**What to do**
Where in the data below does the word "computer" appear? Copy each line that holds it.

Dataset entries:
□ □ □ □ □
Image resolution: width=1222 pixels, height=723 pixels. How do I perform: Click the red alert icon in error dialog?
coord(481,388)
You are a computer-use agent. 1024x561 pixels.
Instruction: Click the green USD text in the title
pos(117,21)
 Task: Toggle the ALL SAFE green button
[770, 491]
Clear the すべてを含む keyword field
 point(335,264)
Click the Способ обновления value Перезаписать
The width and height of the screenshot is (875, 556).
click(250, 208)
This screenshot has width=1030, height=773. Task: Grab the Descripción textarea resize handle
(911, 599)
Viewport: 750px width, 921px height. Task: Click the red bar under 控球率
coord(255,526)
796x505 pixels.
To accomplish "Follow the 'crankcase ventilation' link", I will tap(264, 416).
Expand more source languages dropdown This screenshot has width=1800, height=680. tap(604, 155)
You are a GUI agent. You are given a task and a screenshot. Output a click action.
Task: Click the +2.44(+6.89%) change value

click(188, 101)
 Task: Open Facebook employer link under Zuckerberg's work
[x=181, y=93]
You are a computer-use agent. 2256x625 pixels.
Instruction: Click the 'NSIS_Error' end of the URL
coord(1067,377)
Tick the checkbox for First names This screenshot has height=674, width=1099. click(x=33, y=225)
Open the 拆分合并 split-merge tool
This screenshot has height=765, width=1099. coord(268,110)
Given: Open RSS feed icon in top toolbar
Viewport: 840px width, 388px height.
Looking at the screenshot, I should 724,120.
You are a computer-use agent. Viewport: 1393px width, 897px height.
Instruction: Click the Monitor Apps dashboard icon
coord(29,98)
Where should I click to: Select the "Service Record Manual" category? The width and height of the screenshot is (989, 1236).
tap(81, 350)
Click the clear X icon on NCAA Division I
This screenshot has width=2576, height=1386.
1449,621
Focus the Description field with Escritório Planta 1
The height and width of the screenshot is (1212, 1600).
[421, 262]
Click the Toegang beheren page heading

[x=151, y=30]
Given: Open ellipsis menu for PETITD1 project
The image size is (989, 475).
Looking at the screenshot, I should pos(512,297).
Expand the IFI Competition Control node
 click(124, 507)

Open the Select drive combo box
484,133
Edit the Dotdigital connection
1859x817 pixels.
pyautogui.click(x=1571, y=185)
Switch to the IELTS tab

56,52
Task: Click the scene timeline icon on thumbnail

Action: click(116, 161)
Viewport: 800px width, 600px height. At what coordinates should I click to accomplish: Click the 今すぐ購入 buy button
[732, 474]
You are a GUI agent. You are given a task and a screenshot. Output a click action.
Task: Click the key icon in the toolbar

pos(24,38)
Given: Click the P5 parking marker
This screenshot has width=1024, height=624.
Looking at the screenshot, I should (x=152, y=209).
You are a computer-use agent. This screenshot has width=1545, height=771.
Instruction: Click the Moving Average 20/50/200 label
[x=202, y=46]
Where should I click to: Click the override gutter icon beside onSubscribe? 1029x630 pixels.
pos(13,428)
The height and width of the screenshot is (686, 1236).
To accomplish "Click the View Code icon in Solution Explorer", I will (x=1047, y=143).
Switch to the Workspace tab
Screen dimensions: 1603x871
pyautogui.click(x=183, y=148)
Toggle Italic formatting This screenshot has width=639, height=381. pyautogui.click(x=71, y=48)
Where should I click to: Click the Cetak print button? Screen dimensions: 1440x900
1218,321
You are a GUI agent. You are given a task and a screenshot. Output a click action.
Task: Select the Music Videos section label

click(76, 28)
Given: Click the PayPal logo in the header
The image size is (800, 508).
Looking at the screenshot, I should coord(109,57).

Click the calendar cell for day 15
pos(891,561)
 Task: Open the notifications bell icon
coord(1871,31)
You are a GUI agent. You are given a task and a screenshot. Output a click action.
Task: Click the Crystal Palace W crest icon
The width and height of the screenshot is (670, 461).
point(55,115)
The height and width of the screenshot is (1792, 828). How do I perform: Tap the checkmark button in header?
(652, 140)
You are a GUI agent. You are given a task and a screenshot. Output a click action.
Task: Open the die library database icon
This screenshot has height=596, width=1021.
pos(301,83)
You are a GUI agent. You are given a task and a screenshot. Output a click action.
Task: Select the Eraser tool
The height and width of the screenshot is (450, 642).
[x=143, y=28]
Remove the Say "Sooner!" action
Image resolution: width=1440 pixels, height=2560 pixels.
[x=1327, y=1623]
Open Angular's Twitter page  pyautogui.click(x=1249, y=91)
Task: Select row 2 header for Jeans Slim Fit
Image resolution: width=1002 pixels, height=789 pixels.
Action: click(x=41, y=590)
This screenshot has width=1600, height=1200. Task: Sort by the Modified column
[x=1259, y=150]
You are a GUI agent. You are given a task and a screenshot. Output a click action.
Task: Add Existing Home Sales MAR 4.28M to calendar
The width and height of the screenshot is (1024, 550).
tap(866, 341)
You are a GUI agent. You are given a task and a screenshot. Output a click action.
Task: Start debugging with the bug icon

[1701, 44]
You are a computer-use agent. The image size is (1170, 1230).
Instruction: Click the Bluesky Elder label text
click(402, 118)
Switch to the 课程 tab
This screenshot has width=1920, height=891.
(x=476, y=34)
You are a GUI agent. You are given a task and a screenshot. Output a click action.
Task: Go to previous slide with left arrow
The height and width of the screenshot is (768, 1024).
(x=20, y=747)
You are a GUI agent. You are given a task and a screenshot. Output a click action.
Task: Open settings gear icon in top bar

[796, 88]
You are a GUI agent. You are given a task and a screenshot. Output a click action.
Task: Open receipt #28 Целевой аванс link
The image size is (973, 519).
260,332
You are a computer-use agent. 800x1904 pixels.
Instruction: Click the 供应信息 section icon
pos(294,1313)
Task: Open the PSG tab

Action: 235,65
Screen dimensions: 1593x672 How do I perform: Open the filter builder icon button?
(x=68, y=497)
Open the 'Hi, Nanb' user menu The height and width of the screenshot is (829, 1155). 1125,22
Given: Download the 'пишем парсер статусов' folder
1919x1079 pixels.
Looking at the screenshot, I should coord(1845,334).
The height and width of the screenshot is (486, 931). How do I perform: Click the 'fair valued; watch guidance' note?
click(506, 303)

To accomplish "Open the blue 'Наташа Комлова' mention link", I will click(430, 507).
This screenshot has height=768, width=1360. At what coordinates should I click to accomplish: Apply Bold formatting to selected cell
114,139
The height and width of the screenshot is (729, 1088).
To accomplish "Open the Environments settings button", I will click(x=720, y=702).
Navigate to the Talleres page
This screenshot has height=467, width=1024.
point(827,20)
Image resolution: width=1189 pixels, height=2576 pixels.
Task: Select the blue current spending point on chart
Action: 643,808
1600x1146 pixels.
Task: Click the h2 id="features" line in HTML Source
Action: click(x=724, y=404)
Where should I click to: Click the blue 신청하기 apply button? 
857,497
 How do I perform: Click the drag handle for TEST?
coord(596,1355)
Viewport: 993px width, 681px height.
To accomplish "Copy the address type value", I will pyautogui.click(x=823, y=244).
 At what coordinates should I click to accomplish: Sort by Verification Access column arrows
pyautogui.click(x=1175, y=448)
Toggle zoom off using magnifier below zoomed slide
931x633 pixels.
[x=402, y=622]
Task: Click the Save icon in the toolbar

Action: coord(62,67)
□ □ □ □ □
**Response area**
You are a computer-use agent. 1024x561 pixels.
You are a computer-use agent. 2256x625 pixels.
You are a computer-use agent. Viewport: 1393px width, 897px height.
You are a computer-use agent. This screenshot has width=1545, height=771.
You are a computer-use agent. The image size is (1170, 1230).
You are a computer-use agent. 800x1904 pixels.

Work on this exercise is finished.